### TEKST
----------

Ontwerpresolutie van het Europees Parlement over het ontwerp van verordening van de Commissie tot aanvulling van Verordening (EG) nr. 1071/2009 van het Europees Parlement en de Raad met betrekking tot de classificatie van ernstige inbreuken op de wetgeving van de Unie die tot verlies van de betrouwbaarheidsstatus van wegvervoerondernemers kunnen leiden, en tot wijziging van bijlage III bij Richtlijn 2006/22/EG van het Europees Parlement en de Raad

(D034120/02 – 2014/2859(RPS))

----------

Gegevens uit een dataset voor aanwijzen:

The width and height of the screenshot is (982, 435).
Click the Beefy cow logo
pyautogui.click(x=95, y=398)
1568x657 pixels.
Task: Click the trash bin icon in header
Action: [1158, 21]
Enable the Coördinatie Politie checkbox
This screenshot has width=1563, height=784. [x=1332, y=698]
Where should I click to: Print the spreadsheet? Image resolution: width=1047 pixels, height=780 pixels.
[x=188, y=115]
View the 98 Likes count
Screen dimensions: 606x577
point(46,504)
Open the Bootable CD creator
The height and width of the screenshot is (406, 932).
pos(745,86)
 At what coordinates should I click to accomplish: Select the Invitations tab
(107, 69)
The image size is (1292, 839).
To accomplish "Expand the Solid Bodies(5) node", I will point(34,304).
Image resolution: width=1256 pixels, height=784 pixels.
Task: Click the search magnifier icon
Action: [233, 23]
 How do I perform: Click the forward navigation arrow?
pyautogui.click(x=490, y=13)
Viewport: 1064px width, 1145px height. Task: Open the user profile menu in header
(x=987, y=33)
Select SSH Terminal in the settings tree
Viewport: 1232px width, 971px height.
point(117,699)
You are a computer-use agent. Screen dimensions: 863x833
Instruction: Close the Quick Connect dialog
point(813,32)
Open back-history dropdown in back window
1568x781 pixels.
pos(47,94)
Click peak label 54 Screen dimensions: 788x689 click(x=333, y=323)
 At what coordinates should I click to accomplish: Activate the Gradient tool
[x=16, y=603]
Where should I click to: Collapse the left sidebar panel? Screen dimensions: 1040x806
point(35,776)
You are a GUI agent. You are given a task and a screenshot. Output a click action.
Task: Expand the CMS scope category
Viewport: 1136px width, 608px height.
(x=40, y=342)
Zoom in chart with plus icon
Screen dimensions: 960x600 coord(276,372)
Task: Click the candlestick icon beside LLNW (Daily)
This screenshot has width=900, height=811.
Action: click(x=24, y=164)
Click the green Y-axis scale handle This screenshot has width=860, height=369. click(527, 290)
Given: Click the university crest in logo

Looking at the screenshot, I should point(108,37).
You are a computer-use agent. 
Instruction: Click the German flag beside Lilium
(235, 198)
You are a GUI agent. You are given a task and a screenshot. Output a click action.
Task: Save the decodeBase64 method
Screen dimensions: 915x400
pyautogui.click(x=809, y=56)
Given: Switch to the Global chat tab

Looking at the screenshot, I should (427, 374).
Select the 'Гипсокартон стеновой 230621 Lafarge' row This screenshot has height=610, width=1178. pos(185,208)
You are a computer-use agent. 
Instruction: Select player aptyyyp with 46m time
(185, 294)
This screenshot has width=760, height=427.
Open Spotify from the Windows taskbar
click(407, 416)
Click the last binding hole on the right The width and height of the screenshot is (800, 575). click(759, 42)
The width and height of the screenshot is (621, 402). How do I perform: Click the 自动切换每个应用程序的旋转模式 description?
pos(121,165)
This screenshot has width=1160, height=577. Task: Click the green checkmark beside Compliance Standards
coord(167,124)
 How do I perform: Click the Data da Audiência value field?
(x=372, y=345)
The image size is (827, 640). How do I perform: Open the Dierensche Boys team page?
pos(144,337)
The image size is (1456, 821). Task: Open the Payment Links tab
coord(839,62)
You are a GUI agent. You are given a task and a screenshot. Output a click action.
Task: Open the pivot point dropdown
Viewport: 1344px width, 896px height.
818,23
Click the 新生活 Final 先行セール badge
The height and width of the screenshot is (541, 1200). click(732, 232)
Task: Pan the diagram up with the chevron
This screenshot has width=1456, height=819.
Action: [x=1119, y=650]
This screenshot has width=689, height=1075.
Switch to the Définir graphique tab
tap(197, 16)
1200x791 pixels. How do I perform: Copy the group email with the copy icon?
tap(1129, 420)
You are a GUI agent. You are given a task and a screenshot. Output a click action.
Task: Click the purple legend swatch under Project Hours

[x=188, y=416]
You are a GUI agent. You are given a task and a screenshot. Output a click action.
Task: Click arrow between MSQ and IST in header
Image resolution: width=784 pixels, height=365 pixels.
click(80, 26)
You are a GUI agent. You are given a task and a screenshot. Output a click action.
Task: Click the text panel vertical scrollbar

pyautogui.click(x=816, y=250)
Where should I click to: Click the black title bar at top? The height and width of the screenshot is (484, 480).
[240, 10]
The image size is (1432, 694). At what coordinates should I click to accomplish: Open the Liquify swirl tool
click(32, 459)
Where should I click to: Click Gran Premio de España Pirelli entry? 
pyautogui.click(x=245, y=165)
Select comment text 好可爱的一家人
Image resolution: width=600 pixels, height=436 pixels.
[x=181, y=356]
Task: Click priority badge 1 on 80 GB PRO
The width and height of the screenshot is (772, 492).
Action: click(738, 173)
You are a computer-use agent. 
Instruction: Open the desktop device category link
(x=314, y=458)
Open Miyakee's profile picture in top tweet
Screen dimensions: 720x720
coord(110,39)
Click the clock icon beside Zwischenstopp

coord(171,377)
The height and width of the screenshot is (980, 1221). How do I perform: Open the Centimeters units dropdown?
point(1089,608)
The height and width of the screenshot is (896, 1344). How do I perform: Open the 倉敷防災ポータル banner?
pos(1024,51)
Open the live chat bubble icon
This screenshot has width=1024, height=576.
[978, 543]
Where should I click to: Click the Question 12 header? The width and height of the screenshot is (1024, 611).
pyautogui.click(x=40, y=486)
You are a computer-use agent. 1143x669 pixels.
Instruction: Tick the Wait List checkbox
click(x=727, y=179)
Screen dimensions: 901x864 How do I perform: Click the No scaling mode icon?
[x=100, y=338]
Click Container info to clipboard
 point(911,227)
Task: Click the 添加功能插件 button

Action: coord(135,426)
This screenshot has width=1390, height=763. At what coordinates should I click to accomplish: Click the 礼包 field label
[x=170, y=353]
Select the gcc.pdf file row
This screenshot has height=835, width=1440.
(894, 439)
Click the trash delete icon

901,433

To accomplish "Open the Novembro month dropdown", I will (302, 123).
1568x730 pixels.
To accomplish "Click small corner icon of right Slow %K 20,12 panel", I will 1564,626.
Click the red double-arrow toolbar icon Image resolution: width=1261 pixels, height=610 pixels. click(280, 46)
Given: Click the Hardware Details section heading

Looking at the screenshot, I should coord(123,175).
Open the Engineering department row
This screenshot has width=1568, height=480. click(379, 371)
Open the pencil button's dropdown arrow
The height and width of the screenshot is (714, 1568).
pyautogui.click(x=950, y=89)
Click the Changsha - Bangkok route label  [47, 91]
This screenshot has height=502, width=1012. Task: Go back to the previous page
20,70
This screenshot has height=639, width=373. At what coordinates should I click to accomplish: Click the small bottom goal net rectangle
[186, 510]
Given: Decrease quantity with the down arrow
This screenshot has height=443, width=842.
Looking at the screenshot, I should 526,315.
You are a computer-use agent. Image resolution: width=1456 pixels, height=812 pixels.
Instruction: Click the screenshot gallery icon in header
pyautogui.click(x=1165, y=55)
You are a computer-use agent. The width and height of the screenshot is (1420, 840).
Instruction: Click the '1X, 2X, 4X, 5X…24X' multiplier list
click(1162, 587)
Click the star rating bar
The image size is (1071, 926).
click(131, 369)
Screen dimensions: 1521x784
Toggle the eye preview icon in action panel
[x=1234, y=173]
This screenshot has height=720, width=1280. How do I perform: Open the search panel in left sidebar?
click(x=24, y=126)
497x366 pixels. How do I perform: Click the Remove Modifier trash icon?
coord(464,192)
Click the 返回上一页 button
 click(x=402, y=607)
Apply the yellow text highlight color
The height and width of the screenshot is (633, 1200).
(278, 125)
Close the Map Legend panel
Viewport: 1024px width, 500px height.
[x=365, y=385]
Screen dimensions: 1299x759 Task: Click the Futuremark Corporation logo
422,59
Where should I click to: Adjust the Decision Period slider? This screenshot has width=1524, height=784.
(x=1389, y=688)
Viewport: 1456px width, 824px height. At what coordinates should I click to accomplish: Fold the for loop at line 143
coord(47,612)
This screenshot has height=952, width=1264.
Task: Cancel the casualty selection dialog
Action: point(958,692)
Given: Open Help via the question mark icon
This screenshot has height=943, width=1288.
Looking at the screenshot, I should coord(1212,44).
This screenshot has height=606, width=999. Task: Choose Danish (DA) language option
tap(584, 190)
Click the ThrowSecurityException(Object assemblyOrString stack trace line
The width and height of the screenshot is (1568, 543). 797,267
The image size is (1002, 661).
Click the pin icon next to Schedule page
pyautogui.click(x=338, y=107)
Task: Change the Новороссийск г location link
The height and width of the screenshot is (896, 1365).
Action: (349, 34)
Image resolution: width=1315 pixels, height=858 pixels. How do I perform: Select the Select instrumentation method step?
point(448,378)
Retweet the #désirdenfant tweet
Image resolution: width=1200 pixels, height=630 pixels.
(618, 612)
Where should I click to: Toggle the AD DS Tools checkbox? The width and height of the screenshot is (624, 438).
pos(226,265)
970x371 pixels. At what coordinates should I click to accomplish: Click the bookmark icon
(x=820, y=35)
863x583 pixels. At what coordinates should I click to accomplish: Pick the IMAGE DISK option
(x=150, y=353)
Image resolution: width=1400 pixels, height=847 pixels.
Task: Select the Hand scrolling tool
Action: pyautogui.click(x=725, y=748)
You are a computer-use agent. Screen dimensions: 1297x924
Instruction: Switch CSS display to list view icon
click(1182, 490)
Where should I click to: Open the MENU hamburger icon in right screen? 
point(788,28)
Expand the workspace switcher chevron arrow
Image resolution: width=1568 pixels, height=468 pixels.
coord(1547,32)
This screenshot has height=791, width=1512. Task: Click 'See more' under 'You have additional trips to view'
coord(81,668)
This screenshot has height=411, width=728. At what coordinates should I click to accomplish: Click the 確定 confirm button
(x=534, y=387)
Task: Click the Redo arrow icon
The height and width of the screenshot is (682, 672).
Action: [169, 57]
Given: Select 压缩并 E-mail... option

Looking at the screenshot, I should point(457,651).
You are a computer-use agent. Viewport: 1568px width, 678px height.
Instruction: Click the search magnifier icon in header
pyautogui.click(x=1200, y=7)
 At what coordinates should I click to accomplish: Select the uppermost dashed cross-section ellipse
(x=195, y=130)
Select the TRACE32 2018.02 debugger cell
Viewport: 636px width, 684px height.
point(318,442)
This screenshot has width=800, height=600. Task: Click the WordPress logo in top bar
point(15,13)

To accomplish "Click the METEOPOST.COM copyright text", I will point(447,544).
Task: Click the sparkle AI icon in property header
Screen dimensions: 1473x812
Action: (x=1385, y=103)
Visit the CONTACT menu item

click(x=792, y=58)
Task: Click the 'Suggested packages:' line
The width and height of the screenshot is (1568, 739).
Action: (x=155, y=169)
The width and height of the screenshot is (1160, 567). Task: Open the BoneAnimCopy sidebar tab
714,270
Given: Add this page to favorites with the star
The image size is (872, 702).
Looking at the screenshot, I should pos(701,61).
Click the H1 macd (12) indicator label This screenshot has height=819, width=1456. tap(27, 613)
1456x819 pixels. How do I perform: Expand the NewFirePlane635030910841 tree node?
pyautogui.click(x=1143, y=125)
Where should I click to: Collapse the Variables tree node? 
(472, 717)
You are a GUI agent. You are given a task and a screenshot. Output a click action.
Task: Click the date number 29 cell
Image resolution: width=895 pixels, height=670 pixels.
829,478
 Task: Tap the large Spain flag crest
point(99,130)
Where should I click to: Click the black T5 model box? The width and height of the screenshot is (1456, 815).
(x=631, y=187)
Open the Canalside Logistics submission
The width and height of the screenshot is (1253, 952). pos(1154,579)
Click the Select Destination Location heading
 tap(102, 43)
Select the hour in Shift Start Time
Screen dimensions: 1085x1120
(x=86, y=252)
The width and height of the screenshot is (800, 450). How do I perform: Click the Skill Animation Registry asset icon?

----------

### OPDRACHT 1
Welke verordening wordt volgens de ontwerpresolutie door het ontwerp van de Commissie aangevuld?
### OPDRACHT 2
Vat de ontwerpresolutie over wegvervoerondernemers samen in één zin.

### JUISTE UITKOMST 1
Verordening (EG) nr. 1071/2009 van het Europees Parlement en de Raad.

### JUISTE UITKOMST 2
Het Europees Parlement brengt een ontwerpresolutie uit over een ontwerpverordening van de Commissie die Verordening (EG) nr. 1071/2009 aanvult met de classificatie van ernstige inbreuken op de wetgeving van de Unie die tot verlies van de betrouwbaarheidsstatus van wegvervoerondernemers kunnen leiden, en die bijlage III bij Richtlijn 2006/22/EG wijzigt.